3/12/2006 10:55 AM  
Blogger Hayden said...

My condolences to you on your mother's passing. I know how difficult this passage is - mine died 17 years ago and I still miss her.

and my sympathy on the rib ---- owww! I dislocated my 4th rib a few years back and that was the most miserable thing I ever did - hayfever + bad rib = torture!

3/19/2006 11:03 AM  
Blogger Mary Ann said...

Oh, Darlene. I'm sorry to hear that your mother died. It's always a wrench, whether you're expecting it or not. And being upset can contribute to being accident prone. So, take extra care for a while.

4/02/2006 5:59 AM  
Blogger Little Blue Petal said...

Yigh! I remember how horrible that is! I know I am posting this after the fact, but just in case you ever need it again, take homoeopathic Arnica to help with shock/trauma/inflammation/bruising!
Followed by Symphytum, Cal-Phos., Calendula in combination! These remedies are truly fantastic at helping to heal breaks well and quickly!
(Sorry to hear about your Mum BTW)

12/31/2006 11:55 AM  
Blogger AlohaDeb said...

This comment has been removed by the author.

8/02/2008 6:21 AM  
Blogger AlohaDeb said...

That was pretty accurate....now times it by 8. On April 20th, this year I broke 8 ribs in the back. 4 were jammed and woven into each other.
Fast foward 3 months... Needless to say, I'm still sleeping in the recliner. I can't sit in the kitchen chairs or on the couch for more than 15 minutes. I just started being able to cook the whole dinner for my family with only 1 or 2 sitting breaks.
When I take a deep breath now it only hurts in the muscle under my arm. Granted, I did a lot more damage than my ribs but the rest is almost all healed.
You don't realize how many muscles you use that are attached to your ribs until you break them. It's extremely painful.

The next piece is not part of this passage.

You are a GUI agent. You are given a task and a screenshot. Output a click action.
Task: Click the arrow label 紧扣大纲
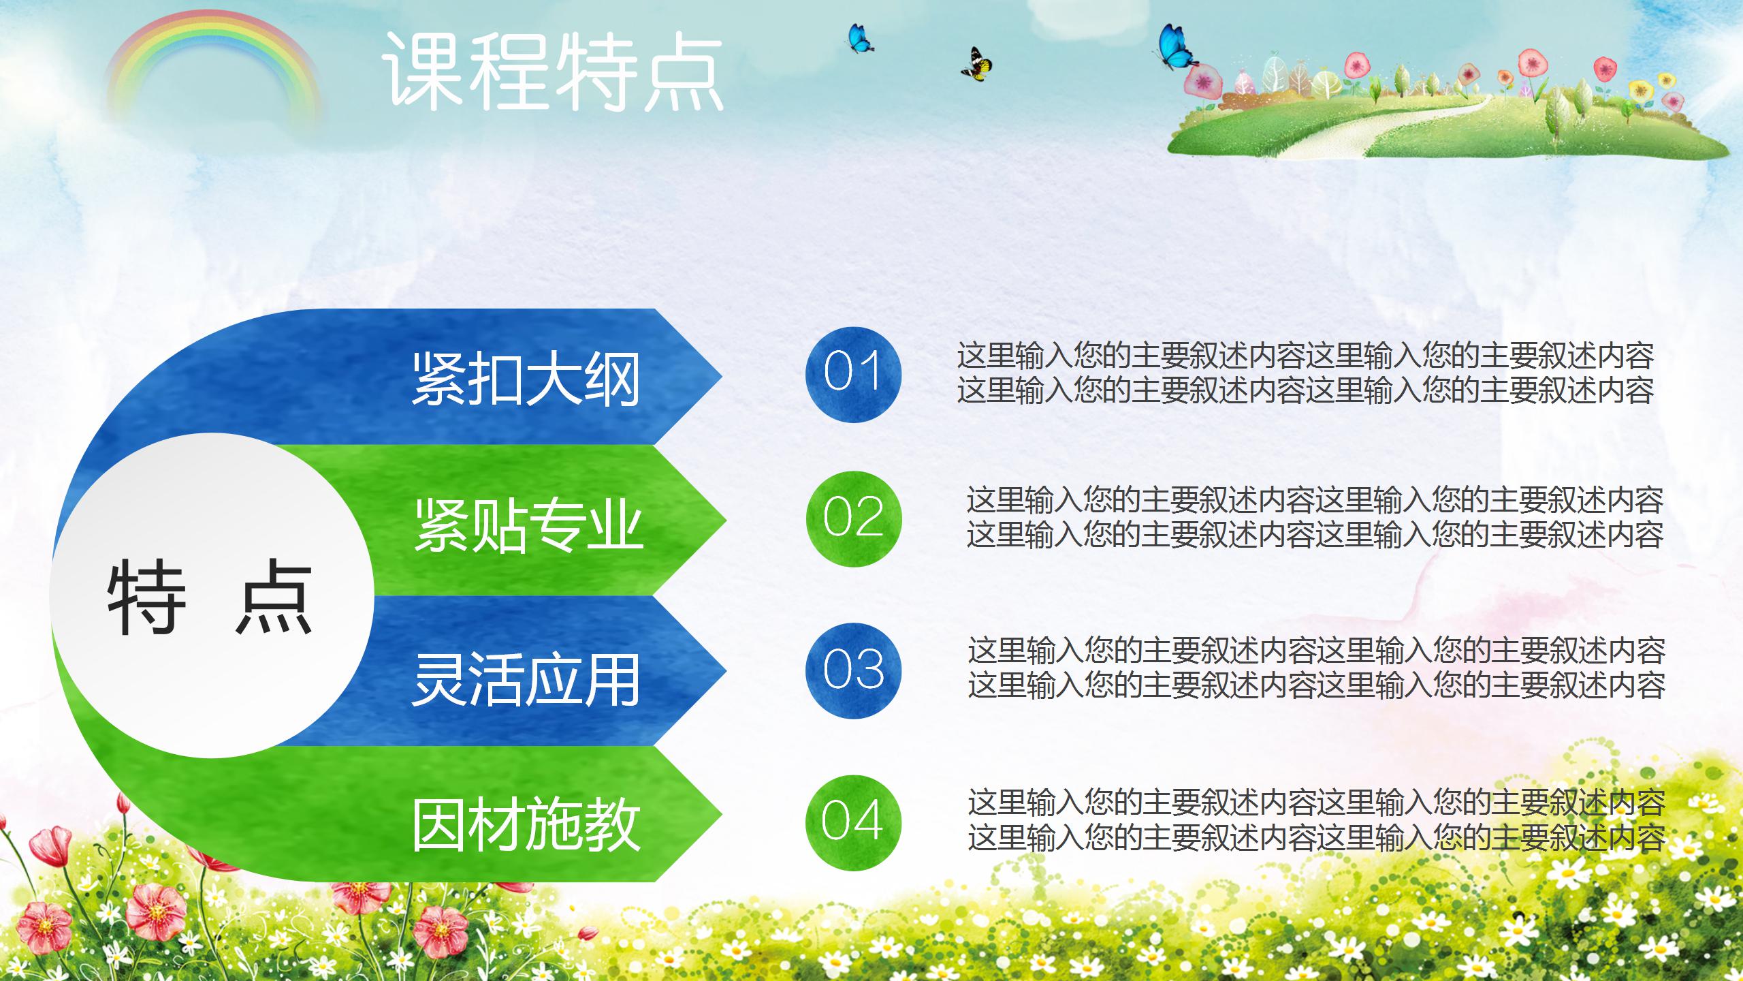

Good luck to all..break a leg next time! LOL

8/02/2008 6:22 AM  
Blogger Cocoablini said...

I just cracked my rib skiing and hitting a tree root. And yes, your symptoms are like mine. I HATE going to bed!

3/17/2010 11:41 AM  
Anonymous Anonymous said...

Did a search to find out what to do if you break or crack a rib. Your description and comments were excellent. I fell off a stepladder on Sunday, today is Wednesday. Nights have been agony exactly as you say. Coughing, suddening jerks and even toileting can cause real pain. As I thought there was no real point going to the doctor. I have been self medicating with ibrufon and muscle rubs. Thanks

11/09/2011 12:13 PM  
Blogger Darlene said...

No, didn’t do any searching; just went to a doctor ‘cause it felt like I’d broken several, not just one. But he said he couldn’t do anything anyway; it would have to heal on its own. I’d just have to limit my movement. If I recall, he said they don’t bind them anymore, either. I guess it makes sense, because by wrapping up the body area, it doesn’t even go near the ribs.

He prescribed a painkiller, which I didn’t take because they only make me sleepy and don’t kill the pain. So I just took aspirin off and on. You fell off a ladder—hope you didn’t break several ribs! If yours is just one, you should be able to do more things little by little, including breathing (ugh, even that hurt at first, right?). I hope you heal quickly! Sincerely, good luck!!